Monday, June 13, 2016

What's the food and medicine situation in Venezuela?

It's been too long since I've written a post about Venezuela.  Every time I start it seems something new is happening.  Yesterday there was a riot in La Vega, a working class district in Caracas. It was about food and people fired guns at National Guard troops (a cross between riot squad, border patrol and army light infantry). 

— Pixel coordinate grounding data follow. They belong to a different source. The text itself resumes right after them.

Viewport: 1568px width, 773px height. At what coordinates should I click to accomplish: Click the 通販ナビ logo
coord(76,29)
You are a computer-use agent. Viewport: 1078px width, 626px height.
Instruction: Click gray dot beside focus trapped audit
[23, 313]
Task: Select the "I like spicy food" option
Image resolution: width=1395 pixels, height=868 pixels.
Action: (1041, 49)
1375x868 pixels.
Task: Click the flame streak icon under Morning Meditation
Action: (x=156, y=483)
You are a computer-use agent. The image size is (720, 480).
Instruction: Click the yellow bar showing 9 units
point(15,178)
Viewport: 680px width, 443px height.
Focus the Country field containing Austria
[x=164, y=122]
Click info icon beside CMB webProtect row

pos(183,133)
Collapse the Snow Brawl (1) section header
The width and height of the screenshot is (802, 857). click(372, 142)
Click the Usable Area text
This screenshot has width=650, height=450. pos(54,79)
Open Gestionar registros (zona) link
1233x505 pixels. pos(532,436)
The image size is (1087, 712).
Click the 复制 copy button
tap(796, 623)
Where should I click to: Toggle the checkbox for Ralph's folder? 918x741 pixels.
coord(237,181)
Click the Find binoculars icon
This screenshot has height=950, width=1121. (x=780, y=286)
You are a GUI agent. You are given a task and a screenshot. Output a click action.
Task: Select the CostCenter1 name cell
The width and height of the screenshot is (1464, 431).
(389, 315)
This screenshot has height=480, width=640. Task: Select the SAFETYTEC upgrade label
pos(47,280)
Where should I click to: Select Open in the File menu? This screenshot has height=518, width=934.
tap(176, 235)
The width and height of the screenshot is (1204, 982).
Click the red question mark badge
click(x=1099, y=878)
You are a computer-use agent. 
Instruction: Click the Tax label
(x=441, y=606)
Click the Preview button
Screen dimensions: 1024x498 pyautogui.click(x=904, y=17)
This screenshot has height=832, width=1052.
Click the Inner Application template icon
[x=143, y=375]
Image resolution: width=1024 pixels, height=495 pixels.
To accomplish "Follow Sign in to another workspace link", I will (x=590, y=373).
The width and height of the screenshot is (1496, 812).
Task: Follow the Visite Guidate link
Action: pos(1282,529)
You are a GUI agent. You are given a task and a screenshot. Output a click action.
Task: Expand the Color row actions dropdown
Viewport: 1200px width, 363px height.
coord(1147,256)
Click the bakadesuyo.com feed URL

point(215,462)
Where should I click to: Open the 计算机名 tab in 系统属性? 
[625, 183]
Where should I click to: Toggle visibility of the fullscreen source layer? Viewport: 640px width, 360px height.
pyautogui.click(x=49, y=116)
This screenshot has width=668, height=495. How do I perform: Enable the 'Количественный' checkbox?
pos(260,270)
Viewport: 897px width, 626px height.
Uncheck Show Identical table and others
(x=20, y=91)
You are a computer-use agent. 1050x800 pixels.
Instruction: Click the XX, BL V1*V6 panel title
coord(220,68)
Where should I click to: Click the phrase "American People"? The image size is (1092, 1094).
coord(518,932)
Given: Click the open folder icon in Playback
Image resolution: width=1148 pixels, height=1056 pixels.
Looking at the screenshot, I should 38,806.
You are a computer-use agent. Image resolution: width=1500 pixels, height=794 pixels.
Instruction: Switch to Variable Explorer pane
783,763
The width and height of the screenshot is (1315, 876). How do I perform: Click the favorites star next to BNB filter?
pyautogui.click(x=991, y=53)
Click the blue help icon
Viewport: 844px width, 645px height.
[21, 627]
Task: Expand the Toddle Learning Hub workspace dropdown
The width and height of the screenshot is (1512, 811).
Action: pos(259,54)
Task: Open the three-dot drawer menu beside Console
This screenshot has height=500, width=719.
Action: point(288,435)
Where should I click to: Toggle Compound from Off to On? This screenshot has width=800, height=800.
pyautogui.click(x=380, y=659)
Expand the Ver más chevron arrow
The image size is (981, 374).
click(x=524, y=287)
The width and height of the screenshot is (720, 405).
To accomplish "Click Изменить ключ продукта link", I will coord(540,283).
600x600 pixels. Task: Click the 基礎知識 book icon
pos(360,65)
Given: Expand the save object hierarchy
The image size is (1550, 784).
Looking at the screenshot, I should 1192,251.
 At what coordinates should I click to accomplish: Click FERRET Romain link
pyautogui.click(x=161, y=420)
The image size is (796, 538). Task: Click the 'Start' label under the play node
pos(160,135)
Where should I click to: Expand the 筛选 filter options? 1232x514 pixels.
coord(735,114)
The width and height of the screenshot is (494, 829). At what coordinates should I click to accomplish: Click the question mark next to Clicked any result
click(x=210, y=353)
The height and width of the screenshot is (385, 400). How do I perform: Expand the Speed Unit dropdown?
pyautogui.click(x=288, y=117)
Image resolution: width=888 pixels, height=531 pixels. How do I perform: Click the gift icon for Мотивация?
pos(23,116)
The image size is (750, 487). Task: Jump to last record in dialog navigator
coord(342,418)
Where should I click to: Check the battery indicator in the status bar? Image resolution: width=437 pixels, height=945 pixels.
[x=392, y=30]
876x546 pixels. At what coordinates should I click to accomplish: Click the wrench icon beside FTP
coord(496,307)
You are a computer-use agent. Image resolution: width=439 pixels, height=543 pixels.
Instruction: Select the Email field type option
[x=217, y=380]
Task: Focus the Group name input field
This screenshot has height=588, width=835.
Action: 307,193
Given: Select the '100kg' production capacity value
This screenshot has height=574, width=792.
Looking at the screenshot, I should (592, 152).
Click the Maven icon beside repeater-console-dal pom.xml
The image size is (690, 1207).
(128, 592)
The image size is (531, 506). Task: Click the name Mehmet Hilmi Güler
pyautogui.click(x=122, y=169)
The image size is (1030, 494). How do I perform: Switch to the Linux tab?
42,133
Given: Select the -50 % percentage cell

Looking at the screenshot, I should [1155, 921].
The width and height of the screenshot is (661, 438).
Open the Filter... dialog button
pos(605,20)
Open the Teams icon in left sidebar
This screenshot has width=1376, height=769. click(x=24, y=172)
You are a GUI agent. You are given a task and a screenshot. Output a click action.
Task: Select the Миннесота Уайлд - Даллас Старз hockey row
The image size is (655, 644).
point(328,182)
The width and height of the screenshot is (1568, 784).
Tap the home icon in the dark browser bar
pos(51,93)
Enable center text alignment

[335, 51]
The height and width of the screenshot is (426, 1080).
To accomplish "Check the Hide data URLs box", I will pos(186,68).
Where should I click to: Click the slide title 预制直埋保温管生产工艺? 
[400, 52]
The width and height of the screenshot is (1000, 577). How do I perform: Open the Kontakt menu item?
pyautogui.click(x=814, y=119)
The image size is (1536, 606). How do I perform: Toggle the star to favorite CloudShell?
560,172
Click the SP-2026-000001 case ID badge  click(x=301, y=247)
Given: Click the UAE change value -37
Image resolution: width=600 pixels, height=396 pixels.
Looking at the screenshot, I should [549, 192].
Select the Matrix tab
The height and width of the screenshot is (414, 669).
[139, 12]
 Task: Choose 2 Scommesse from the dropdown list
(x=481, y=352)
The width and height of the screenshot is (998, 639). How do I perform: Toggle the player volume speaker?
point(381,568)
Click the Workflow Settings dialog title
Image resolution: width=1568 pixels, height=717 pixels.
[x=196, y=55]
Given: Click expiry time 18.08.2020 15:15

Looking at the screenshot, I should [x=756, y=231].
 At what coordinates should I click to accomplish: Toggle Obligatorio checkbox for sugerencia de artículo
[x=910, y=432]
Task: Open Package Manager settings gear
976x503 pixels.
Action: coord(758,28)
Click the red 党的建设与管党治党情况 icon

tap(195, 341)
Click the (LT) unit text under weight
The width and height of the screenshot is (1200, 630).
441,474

Things are not good and they're not getting better.  Most Venezuelans do not have enough to eat, in an oil and mineral rich country governed by people who call themselves socialists. The food shortages started in 2013 soon after the death of President Hugo Chavez when oil, the mainstay of the economy was selling at $100 a barrel. Since then then the price crashed to around $21 a barrel and is now hovering around  $40 per barrel. 

                     

I was pretty amend angry when I made this video a few days ago and I'm angrier now.

Some of you know my wife is Venezuelan and has family there, people who I spent three months with during the winter of 2014 - 2015. I saw first hand the disconnect between the actual lives of Venezuelans and the Cheerful Charlie reports on state TV and websites purporting to express solidarity with Venezuela  ( and presumably it's people.)

Venezuela is a Bizarro sort of place. People who don't have enough to eat have cell phones with Facebook and Whatsapp, so we stay in touch. My wife's people are just short of absolutely desperate. My wife spent a week there after bringing vitamin and mineral pills to her people, two of whom were pregnant, losing weight and anemic.

So when my wife saw Eva Golinger minimize the problem on RT she nearly flipped out.



Poor Venezuelans rummage for edible garbage in Barquisimeto. 

This photograph was taken in a supermarket in New York City during the hurricane Katrina crisis in 2011. It was first published as "illustrative" of a food crisis in Venezuela in 2013. In 2013 the price of petroleum was still over $100 a barrel.  There were nuisance type food shortages at that time. A shopper might be looking for pasta, for example, but have to settle for rice. Since then the shortages have reached crisis proportions, even if opponents of the government have been exaggerating the situation for years.


It's true that people with enough money can have fruits and vegetables. The problem is that most Venezuelans don't have much money. 60% of Venezuelans are working in the formal economy. 40% of those workers earn minimum wage. 22 minimum wages can buy enough food  (excluding all other expenses ) for five people.

These are official Central Bank import figures for Venezuela. Note that Venezuela imports most of its food. In 2007 27,670,659 Venezuelans consumed 570,000 tons of meat. That's around 19 kilos each. In 2015  31,495,633 Venezuelans supposedly consume 590,000 tons of meat. That's around 17 kilos.  But these numbers don't tell the story. A gigantic portion of the subsidized imports, around a third according to President Maduro was beingsmuggled out of the country,  mainly to Colombia  The official and legal border crossings have been closed for months. Yet I can report that family members who live in the border states of Tachira and Zulia  are, like their neighbors, in desperate search for food, especially protein rich food, and that meat and other food is now resmuggled from Venezuela to Colombia then back to Venezuela at prices most cannot afford. 


There is a new plan, announced by President Maduro,  called CLAP, under which the community councils and communes are bringing bags of food door to door. Rioters in Caracas haven't noticed them yet. Residents far from Caracas, in that country some elitists call "Weeds and snakes" ( something like "flyover country"), in Tachira and Zulia and doubtlessly other places too, are awaiting that knock on the door and the appearance of some friendly communards with some much needed eggs, flour and pasta.

As long as the Government and Opposition agree that paying the debt comes first above all else things can only get worse.